DNA模板可以在合适的转录载体中提供。一般而言,DNA模板可以是双链复合物,其包含与本文所述编码序列相同的核苷酸序列(编码链)和与本文所述编码序列互补的核苷酸序列(模板链)。如本领域技术人员已知的,DNA模板可以包含启动子、5’-UTR、编码序列、3’-UTR和任选存在的poly(A)序列。启动子可以是本领域技术人员已知的合适RNA聚合酶(特别是DNA依赖性RNA聚合酶)可用的启动子,包括但不限于SP6、T3和T7RNA聚合酶的启动子。在一些实施方案中,DNA模板中的5’-UTR、编码序列、3’-UTR和poly(A)序列为本文所述RNA中包含的相应序列或者与之互补。作为DNA疫苗的多核苷酸可以在质粒载体(例如环状质粒载体)中提供。
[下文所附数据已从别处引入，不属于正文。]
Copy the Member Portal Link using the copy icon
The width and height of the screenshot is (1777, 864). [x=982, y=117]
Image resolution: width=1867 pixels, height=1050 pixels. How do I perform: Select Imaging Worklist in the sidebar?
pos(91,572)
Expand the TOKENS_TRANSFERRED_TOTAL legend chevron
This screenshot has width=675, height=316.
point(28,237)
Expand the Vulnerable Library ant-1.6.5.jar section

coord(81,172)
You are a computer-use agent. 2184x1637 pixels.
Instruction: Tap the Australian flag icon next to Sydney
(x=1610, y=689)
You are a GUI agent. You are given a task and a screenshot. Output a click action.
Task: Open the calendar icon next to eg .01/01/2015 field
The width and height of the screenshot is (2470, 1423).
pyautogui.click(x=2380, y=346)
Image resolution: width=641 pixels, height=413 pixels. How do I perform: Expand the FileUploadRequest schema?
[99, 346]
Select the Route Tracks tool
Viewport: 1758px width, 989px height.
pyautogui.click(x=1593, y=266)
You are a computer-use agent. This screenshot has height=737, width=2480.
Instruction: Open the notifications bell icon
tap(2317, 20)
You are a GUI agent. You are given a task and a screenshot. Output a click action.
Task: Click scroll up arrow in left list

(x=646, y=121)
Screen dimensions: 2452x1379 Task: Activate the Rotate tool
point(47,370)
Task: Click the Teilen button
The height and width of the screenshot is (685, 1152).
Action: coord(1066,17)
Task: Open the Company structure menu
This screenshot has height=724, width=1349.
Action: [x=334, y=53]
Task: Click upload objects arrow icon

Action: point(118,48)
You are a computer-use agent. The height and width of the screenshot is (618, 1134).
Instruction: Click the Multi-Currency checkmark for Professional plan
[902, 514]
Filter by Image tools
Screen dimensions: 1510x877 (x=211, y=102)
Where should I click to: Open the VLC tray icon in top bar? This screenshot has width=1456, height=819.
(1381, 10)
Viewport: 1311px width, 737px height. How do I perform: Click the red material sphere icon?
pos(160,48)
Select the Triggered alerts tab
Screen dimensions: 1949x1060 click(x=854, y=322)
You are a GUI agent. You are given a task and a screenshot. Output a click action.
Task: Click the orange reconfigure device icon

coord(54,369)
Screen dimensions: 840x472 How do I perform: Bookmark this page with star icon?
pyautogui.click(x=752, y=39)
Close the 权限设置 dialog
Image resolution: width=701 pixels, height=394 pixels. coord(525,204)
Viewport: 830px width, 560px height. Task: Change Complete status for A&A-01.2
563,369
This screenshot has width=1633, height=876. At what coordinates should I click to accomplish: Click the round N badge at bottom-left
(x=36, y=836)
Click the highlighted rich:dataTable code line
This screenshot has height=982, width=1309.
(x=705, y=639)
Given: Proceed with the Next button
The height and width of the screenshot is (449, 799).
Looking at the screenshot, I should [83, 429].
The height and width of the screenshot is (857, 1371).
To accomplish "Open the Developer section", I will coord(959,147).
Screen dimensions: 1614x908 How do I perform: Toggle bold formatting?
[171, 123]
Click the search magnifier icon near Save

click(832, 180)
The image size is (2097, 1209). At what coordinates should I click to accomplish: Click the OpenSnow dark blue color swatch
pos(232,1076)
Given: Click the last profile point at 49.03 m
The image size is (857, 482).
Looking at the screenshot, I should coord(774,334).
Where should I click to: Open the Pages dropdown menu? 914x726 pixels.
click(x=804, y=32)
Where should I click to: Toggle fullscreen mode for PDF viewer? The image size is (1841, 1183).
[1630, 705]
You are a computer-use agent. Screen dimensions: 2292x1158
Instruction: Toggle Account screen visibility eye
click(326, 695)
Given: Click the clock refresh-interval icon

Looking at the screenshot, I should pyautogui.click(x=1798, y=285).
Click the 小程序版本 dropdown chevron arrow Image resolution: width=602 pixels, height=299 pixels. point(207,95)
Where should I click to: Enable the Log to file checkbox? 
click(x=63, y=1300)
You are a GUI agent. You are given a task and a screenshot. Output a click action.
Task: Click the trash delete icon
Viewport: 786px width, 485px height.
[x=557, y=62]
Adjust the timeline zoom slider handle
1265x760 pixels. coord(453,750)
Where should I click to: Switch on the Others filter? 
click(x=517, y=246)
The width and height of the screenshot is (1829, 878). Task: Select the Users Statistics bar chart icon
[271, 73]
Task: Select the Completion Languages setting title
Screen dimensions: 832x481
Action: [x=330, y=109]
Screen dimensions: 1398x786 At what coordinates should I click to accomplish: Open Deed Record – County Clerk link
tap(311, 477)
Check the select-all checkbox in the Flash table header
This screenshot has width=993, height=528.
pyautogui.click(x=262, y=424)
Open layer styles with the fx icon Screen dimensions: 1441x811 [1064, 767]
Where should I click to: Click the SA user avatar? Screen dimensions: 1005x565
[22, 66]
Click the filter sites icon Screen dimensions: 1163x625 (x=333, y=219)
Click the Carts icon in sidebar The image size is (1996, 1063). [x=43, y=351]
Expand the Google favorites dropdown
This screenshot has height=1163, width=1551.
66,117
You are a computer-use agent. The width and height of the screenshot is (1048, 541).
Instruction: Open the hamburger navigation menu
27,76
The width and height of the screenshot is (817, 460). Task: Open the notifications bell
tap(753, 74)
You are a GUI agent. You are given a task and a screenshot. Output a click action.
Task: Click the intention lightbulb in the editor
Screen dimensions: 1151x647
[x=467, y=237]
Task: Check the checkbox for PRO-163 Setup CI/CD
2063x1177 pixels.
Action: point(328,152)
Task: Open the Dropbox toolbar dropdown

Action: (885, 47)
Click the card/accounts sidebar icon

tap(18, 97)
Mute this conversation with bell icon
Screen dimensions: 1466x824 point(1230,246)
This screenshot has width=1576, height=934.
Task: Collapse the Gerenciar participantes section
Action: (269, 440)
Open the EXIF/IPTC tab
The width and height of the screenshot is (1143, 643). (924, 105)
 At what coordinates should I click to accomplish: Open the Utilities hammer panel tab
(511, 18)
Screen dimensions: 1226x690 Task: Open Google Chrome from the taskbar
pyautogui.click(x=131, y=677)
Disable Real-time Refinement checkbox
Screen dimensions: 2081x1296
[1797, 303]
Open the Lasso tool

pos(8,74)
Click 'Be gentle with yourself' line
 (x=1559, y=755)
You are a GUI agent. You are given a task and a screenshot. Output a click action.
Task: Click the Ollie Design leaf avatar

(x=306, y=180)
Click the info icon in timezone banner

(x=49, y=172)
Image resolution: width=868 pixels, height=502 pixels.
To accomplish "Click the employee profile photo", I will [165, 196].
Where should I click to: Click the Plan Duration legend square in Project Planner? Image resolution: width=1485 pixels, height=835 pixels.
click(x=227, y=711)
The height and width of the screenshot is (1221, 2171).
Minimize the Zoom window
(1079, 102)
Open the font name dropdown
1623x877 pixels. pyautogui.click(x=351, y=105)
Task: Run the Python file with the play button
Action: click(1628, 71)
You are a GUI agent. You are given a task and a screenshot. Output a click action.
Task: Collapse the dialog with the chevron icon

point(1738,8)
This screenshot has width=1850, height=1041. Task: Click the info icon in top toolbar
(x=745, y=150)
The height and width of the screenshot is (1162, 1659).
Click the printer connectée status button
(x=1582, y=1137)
在一些实施方案中,本发明的DNA包含如本文所述多肽抗原的编码序列。在一些实施方案中,本发明的DNA包含如本文所述多肽的编码序列。在一些实施方案中,本发明的DNA从5’端至3’端包含如本文所述的(1)T7启动子、(2)5’-UTR、(3)编码序列、(4)3’-UTR和(5)任选存在的poly(A)序列。在一些实施方案中,本发明的DNA包含选自SEQ ID NO:25、26、27、28、29、30、31、32和33的核苷酸序列。
组合物
本发明还提供一种组合物,其包含本发明的多核苷酸(特别是RNA)。在一实施方案中,本发明的组合物用于在受试者中提供针对狂犬病毒的预防性和/或治疗性免疫。在一些实施方案中,本发明的组合物包含本发明的多核苷酸。在一些实施方案中,本发明的组合物包含本发明的DNA。在一些实施方案中,本发明的组合物包含本发明的RNA。在一实施方案中,所述RNA为体外转录的RNA。在一实施方案中,所述RNA为mRNA。
在一些实施方案中,本发明的组合物包含如本文所述的多核苷酸(特别是RNA,例如mRNA)以及包封所述多核苷酸的脂质。
如本文所用,术语“脂质”是指包含疏水部分并且任选地还包含亲水部分的有机化合物。脂质通常难溶于水但可溶于许多有机溶剂。通常,包含疏水部分和亲水部分的两亲性脂质可以在水环境中组织为脂质双层结构,例如以囊泡形式存在。脂质可以包括但不限于:脂肪酸、甘油酯、磷脂、鞘脂、糖脂和类固醇和胆固醇酯等。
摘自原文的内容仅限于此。